(本文):
◇ ◇ ◇

COIL+モードは、自動でコイルリセット動作を行うモードです。
パフの後に設定値の40%の出力で0.4秒加熱し、コイルをリセットします。

こちらも、WATTAGEとVOLTAGEが選択できます。

REFRESHは、設定値の40%の出力でのコイルリセットを手動で実行する機能です。

1xは一定時間自動で稼働
EXTENDEDはファイアボタンを押している間のみ稼働

SETTINGSを選択すると、更に設定メニューが表示されます。

  • 画面表示の変更(簡易/詳細)
  • 画面の表示時間
  • カットオフの時間
  • デバイスID表示
  • パフカウンターリセット

吸ってみる

0.25Ωコイル

初期装着の0.25Ωのコイルで、SCREWBACCOを吸ってみました。

初回のリキッド補充時はコイルにリキッドが浸透するまで数分置いてから吸う必要があります。
私の場合は念の為10分以上は置いています。

出力は推奨に沿って30〜35wで、エアフローは全開。

エアフローは全開だと結構軽め、ですがこのコイルだと全開でちょうどよさそうです。
AFCレバーは意外と制度が高く、絞っていくと結構重く出来ます。
全閉だとほとんど吸えませんが、1mm〜2mm開きくらいすると普通にMTLできそう。

あんな小さなコイルでしかも低抵抗、こんな低いワッテージで、大丈夫なのかな?と心配しましたが、あれ、いいじゃないの。
味とミスト量は他機種をもっと上の出力を使っている時と遜色ない感じです。

ガッツリ爆煙、という感じではないですが、あのコイルの小ささからは意外に感じるくらいのパフォーマンスです。

FØモードを使ってみる

一番のメインであるFØモード。
初期状態は30Hzになっており、吸った感じ「ん?どう違うんだろう?」となっていました。

ですが周波数を変えてみると意外と口当たりが変わって面白いですね。

20Hz〜500Hzまでの間で調整が出来るのですが、
低い周波数で吸っていると、ちょっと乱暴な加熱になっているというか、リキッドが小刻みに爆ぜているような感じと言ったらいいのかな、
味自体は少し濃く感じます、特にバッコだとストロベリーの感じが強い。

周波数を高くすると、加熱が非常にスムースになります。
しゅわ〜〜って繊細に加熱されている感覚。
口当たりがマイルドになり、風味系のフレーバーをじっくりと感じられる。

自分は口当たりと風味重視なので、後者のほうが好み。

バッテリーのもち

交流でバッテリー効率も良いとあったので、そこも少し気にしてみました。

35wでしばらく吸っていたら、ちょうど100パフのところでタンクのリキッドがほぼ空になりました。
バッテリーは僅かにしか減っていません。

リキッド補充して更に100パフしたら、再度タンクが空に。
自分の吸い方(1パフ2〜3秒)で、35wで吸っているとちょうど100パフでタンクを吸い切るみたい。

◇ ◇ ◇

(提供エントリー):
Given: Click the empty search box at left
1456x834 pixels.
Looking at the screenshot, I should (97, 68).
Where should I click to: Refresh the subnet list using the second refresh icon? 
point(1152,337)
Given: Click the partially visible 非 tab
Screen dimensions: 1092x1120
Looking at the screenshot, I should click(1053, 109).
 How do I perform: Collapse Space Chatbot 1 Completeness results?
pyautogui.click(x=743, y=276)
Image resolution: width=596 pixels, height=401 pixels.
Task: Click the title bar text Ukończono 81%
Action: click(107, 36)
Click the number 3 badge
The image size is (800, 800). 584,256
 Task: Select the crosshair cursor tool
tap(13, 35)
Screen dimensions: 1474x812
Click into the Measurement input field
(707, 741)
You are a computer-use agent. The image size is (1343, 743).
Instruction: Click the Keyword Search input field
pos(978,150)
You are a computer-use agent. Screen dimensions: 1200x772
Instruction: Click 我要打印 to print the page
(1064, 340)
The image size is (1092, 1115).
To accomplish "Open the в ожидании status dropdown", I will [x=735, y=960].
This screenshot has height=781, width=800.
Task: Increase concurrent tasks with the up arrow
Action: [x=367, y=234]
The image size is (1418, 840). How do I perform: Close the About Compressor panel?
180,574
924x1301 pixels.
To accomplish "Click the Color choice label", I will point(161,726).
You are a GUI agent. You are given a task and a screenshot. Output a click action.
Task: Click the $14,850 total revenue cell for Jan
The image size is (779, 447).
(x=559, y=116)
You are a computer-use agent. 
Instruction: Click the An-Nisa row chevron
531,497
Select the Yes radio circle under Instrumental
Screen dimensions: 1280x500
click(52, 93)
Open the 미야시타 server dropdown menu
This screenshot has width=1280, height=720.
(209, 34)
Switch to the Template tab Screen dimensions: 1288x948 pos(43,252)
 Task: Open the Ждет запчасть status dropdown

◇ ◇ ◇

上の本文から、「一番のメインであるFØモード。」を含む語句で始まり「自分は口当たりと風味重視なので、後者のほうが好み。」で終わる部分を、一字一句変えずにもう一度書いてください。

一番のメインであるFØモード。
初期状態は30Hzになっており、吸った感じ「ん?どう違うんだろう?」となっていました。

ですが周波数を変えてみると意外と口当たりが変わって面白いですね。

20Hz〜500Hzまでの間で調整が出来るのですが、
低い周波数で吸っていると、ちょっと乱暴な加熱になっているというか、リキッドが小刻みに爆ぜているような感じと言ったらいいのかな、
味自体は少し濃く感じます、特にバッコだとストロベリーの感じが強い。

周波数を高くすると、加熱が非常にスムースになります。
しゅわ〜〜って繊細に加熱されている感覚。
口当たりがマイルドになり、風味系のフレーバーをじっくりと感じられる。

自分は口当たりと風味重視なので、後者のほうが好み。